2. The weather was a big deal. It was muggier than usual down there, which made moving around in the crush of people that much more difficult. I was constantly sweating in a not-charming Albert Brooks-in-Broadcast-News
fashion. More like King Kong Bundy in Broadcast News
, to be honest.
3. I talked to about eight to ten people on the train to Los Angeles about their show experience. These were people there for various reasons -- a couple of comic book people, a guy who was into illustration, a 20-something manga fan, and some general all-media types. Everyone seemed to really enjoy themselves. There were complaints about long lines and a general lack of communication when those long lines presented themselves -- "Where am I standing?" "For how long?" -- but most of those complaints were of the type where you could sort of tell the show was pretty well-organized and rolled with most of the punches. The size of the show was seen as an advantage; most of these people felt like they had attended an event.
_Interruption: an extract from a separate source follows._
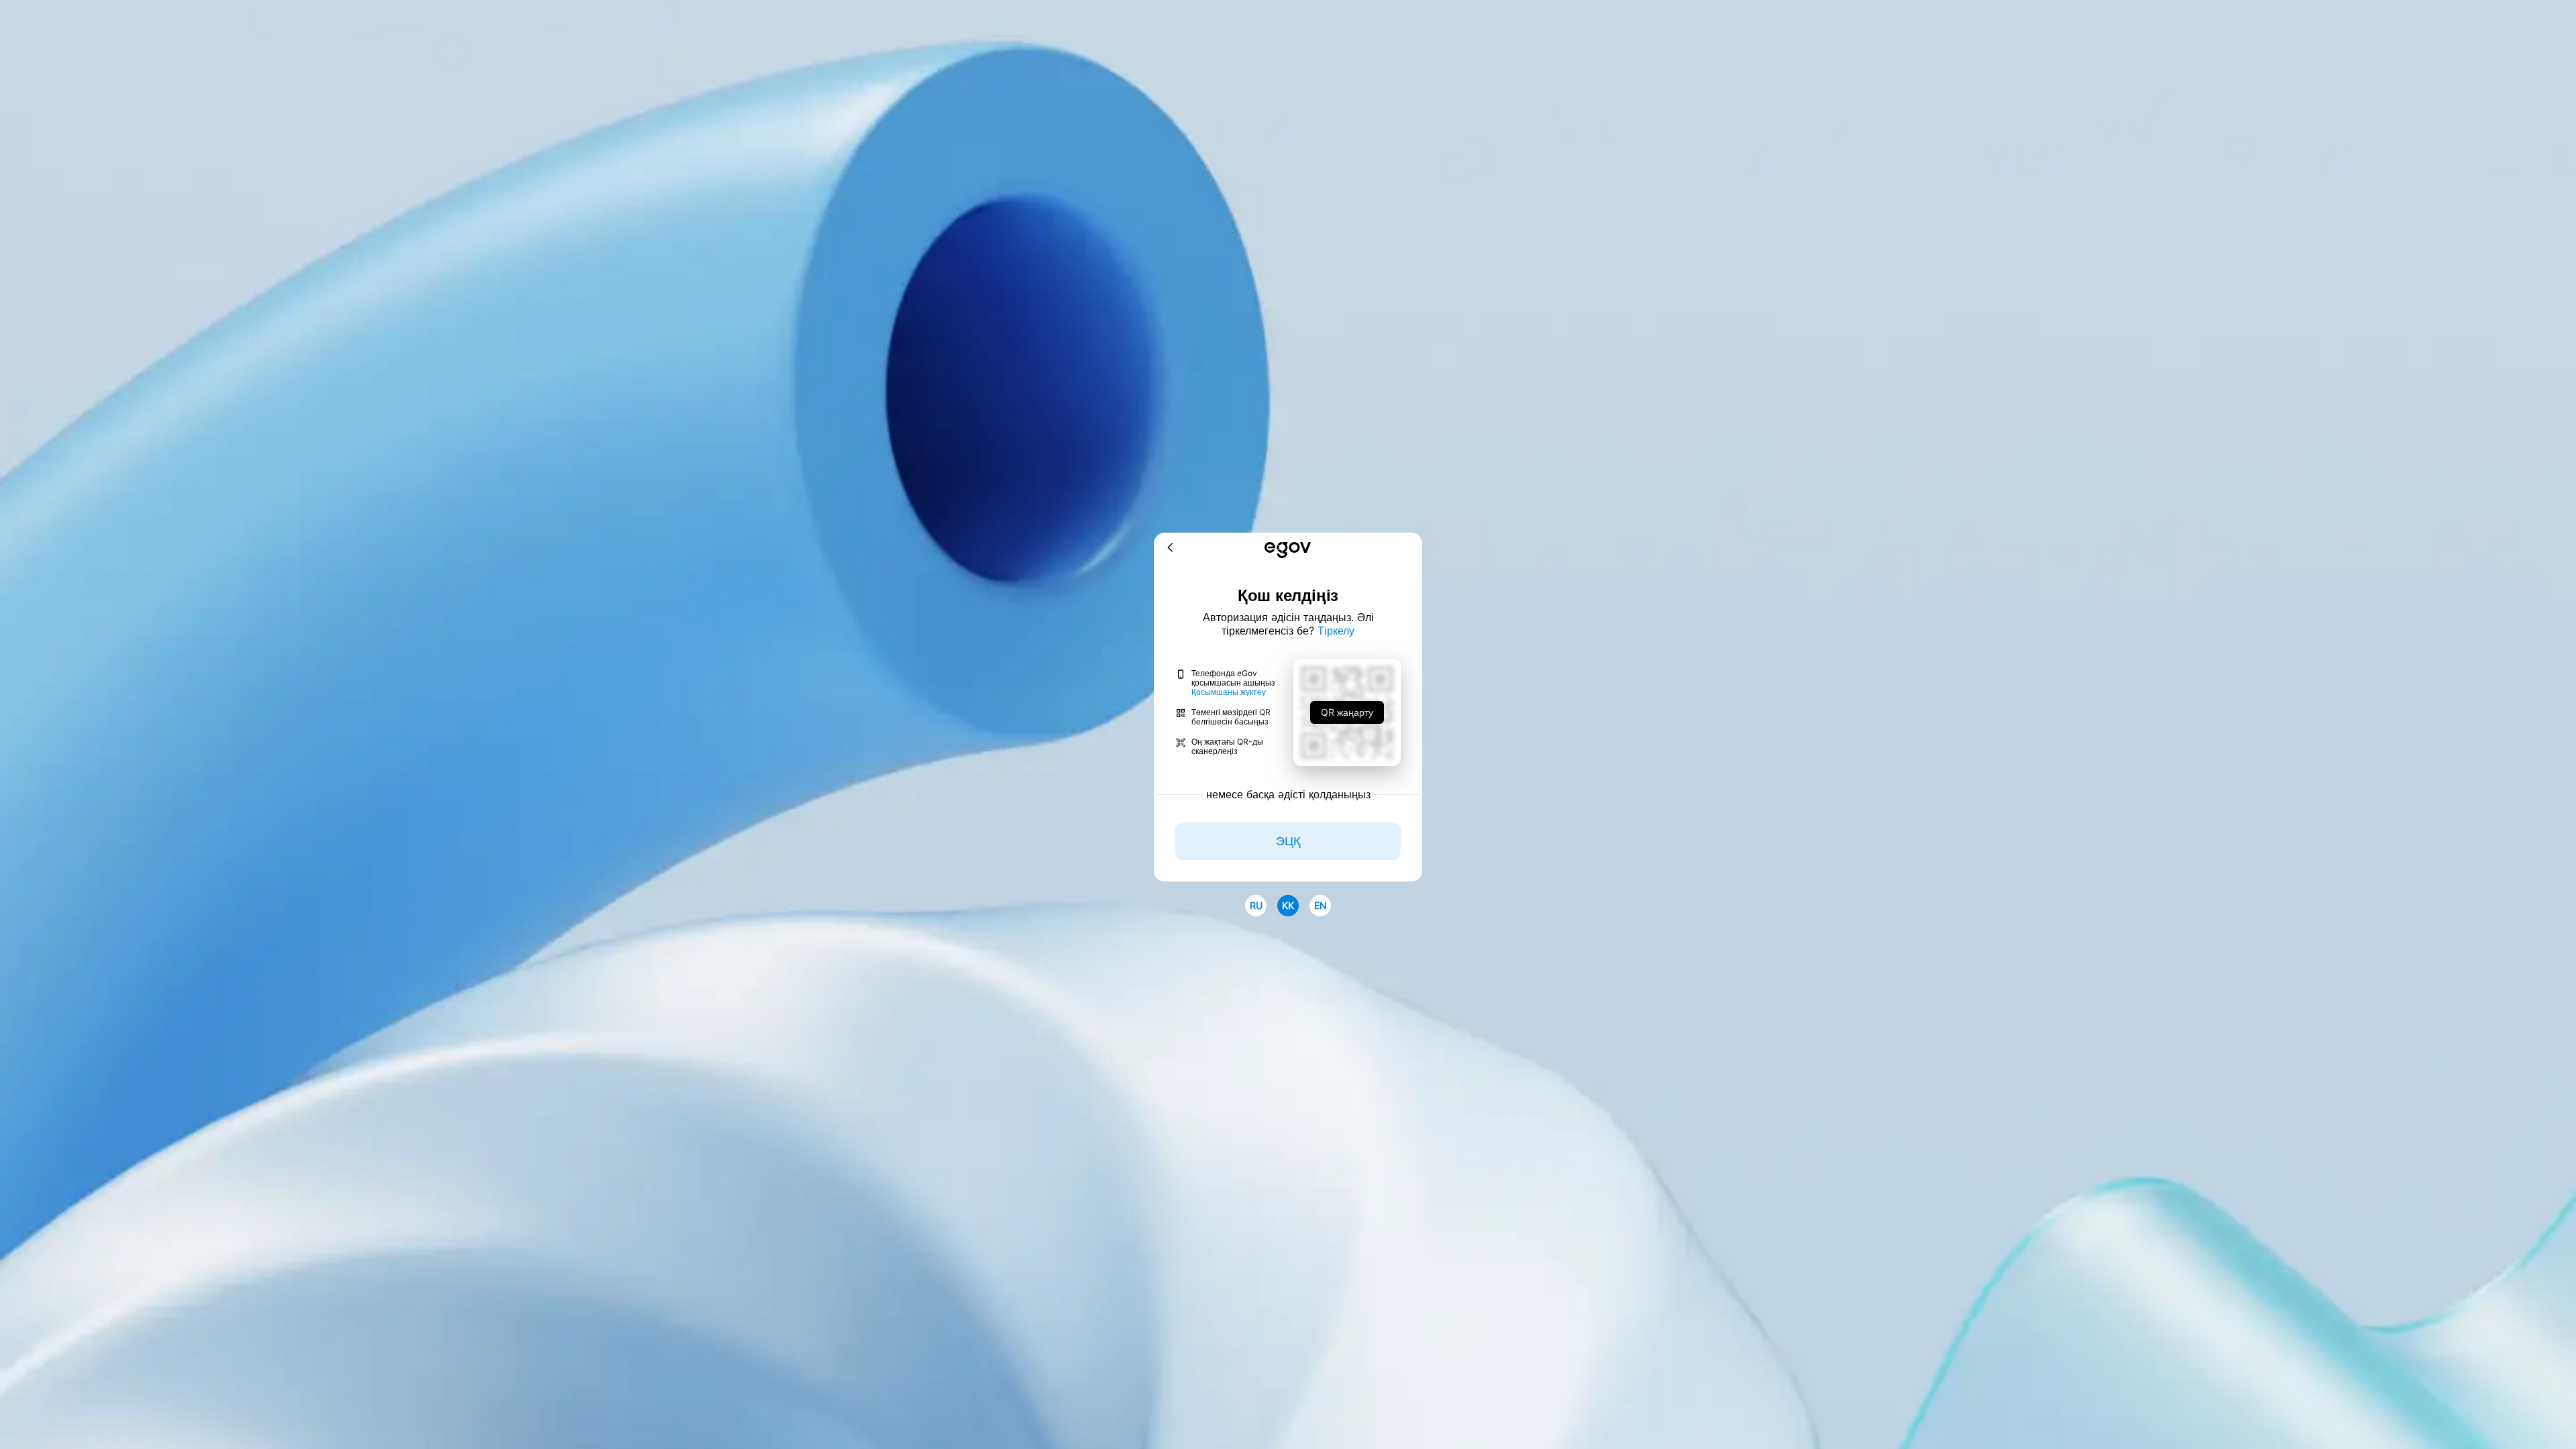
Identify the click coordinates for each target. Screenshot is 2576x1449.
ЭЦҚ (1288, 841)
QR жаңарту (1347, 712)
4. I asked these same people if they had any suggestions for the show, and one I heard that made sense was from a couple of people that didn't attend the show at all but kind of wanted to. I'd never thought about this before, but if I were in town while a big show like that was going on, I'd want a chance to buy a t-shirt or something, too. So maybe sidewalk boutiques as far away as the Omni and the Marriott? Maybe satellite boutiques in participating hotels? I don't know; it seems like those people could be reached in some small way.
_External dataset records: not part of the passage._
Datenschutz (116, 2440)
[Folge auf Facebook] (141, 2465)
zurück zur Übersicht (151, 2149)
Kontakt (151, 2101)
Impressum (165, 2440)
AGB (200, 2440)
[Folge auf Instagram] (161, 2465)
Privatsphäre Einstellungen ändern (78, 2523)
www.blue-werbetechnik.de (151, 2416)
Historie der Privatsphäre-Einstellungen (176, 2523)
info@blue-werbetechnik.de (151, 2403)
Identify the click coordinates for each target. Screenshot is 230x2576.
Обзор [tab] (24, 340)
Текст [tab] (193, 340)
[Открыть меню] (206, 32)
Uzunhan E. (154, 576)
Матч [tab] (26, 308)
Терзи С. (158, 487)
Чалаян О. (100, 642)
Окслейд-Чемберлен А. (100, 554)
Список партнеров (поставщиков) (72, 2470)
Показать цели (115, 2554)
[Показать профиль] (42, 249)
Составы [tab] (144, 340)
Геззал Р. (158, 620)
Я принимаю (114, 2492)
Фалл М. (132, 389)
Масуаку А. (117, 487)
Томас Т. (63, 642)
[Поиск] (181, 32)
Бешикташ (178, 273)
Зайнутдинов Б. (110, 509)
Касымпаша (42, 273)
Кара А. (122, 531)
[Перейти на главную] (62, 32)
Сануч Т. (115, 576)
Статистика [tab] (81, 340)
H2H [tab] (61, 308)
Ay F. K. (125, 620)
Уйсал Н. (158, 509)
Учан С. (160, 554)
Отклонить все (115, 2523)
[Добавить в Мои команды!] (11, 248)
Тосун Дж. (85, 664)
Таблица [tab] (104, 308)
5. I've never seen a show that's an unqualified success. Qualifications make sense, though, and not in a bad way, for two reasons. The first is that there several gathered factions in attendance. What works for some people isn't always going to work for others. The second is that a show like San Diego exists as a continuity. There's going to be some ebb and flow to how people make use of the show. Not everyone is going to have a peak year at the same time.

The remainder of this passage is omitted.